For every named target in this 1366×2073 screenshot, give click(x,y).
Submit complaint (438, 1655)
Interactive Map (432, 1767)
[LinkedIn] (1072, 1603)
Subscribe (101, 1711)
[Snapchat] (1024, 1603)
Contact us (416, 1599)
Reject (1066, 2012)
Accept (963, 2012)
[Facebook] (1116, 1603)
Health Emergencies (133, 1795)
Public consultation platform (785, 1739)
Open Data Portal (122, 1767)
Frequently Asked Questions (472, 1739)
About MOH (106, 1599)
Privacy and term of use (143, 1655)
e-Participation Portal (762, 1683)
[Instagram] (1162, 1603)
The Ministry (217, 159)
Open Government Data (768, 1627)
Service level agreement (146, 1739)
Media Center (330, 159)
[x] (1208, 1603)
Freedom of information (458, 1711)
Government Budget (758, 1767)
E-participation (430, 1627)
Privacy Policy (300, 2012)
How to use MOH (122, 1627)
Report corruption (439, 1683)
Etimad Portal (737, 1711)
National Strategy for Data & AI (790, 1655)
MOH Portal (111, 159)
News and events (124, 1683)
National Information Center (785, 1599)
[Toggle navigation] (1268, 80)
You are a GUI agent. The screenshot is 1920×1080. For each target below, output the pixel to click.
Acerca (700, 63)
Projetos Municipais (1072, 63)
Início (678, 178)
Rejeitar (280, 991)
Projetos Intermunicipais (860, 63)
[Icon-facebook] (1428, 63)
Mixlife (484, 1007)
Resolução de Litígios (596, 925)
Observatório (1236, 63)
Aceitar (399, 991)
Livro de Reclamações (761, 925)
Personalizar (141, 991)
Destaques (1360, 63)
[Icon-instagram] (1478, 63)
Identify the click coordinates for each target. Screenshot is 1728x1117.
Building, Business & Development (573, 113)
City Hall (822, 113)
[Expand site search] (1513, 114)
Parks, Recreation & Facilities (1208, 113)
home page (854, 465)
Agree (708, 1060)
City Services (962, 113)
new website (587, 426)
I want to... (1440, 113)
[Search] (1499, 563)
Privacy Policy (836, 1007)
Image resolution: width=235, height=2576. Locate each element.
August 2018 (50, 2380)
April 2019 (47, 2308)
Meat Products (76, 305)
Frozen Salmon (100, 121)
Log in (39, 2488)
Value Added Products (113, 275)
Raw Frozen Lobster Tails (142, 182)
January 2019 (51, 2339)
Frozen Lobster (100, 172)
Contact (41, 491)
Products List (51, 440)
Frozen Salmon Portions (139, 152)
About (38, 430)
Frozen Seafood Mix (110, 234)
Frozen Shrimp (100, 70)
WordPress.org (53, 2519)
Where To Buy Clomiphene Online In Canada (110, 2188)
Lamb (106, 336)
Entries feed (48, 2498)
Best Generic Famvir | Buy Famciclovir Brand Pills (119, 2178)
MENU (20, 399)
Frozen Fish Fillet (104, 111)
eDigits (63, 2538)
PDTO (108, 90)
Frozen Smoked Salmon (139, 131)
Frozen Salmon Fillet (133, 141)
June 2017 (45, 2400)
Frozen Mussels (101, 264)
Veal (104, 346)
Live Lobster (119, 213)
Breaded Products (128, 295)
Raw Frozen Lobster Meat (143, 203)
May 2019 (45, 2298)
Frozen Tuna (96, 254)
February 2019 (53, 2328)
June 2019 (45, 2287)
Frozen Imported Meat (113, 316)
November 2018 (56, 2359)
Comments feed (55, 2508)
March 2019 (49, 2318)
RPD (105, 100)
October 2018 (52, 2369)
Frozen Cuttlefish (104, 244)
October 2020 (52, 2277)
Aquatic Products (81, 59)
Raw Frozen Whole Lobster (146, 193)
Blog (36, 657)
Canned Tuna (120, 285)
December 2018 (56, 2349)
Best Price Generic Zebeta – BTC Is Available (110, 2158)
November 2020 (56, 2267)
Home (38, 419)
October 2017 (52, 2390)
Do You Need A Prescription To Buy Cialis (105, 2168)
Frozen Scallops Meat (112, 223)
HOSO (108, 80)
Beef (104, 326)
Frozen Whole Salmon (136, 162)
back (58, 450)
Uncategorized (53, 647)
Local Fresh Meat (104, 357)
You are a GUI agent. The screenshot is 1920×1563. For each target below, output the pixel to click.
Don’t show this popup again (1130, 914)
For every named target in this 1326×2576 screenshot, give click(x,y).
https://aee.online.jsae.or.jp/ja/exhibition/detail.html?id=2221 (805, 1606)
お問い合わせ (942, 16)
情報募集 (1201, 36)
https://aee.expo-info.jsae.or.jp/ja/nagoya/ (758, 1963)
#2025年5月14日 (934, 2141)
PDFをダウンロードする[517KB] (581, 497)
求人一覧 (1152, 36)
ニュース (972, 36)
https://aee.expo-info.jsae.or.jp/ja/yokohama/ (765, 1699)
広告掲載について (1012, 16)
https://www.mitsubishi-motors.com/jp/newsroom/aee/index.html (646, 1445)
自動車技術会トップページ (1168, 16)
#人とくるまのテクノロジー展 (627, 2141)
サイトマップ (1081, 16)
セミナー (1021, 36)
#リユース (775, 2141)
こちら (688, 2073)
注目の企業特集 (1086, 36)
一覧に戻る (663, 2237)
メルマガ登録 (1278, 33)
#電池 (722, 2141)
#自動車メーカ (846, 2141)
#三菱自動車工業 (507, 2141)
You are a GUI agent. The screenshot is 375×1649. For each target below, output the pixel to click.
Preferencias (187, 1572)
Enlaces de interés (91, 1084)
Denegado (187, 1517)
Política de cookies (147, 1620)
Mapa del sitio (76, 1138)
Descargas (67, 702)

▶ Required action
All lines in the data above from the one with "Value Added Products (113, 275)" through the one with "Frozen Cuttlefish (104, 244)" must be repeated exactly, and no others.

▶ Output for this exercise
Value Added Products (113, 275)
Raw Frozen Lobster Tails (142, 182)
January 2019 (51, 2339)
Frozen Lobster (100, 172)
Contact (41, 491)
Products List (51, 440)
Frozen Salmon Portions (139, 152)
About (38, 430)
Frozen Seafood Mix (110, 234)
Frozen Shrimp (100, 70)
WordPress.org (53, 2519)
Where To Buy Clomiphene Online In Canada (110, 2188)
Lamb (106, 336)
Entries feed (48, 2498)
Best Generic Famvir | Buy Famciclovir Brand Pills (119, 2178)
MENU (20, 399)
Frozen Fish Fillet (104, 111)
eDigits (63, 2538)
PDTO (108, 90)
Frozen Smoked Salmon (139, 131)
Frozen Salmon Fillet (133, 141)
June 2017 (45, 2400)
Frozen Mussels (101, 264)
Veal (104, 346)
Live Lobster (119, 213)
Breaded Products (128, 295)
Raw Frozen Lobster Meat (143, 203)
May 2019 (45, 2298)
Frozen Tuna (96, 254)
February 2019 (53, 2328)
June 2019 (45, 2287)
Frozen Imported Meat (113, 316)
November 2018 (56, 2359)
Comments feed (55, 2508)
March 2019 (49, 2318)
RPD (105, 100)
October 2018 (52, 2369)
Frozen Cuttlefish (104, 244)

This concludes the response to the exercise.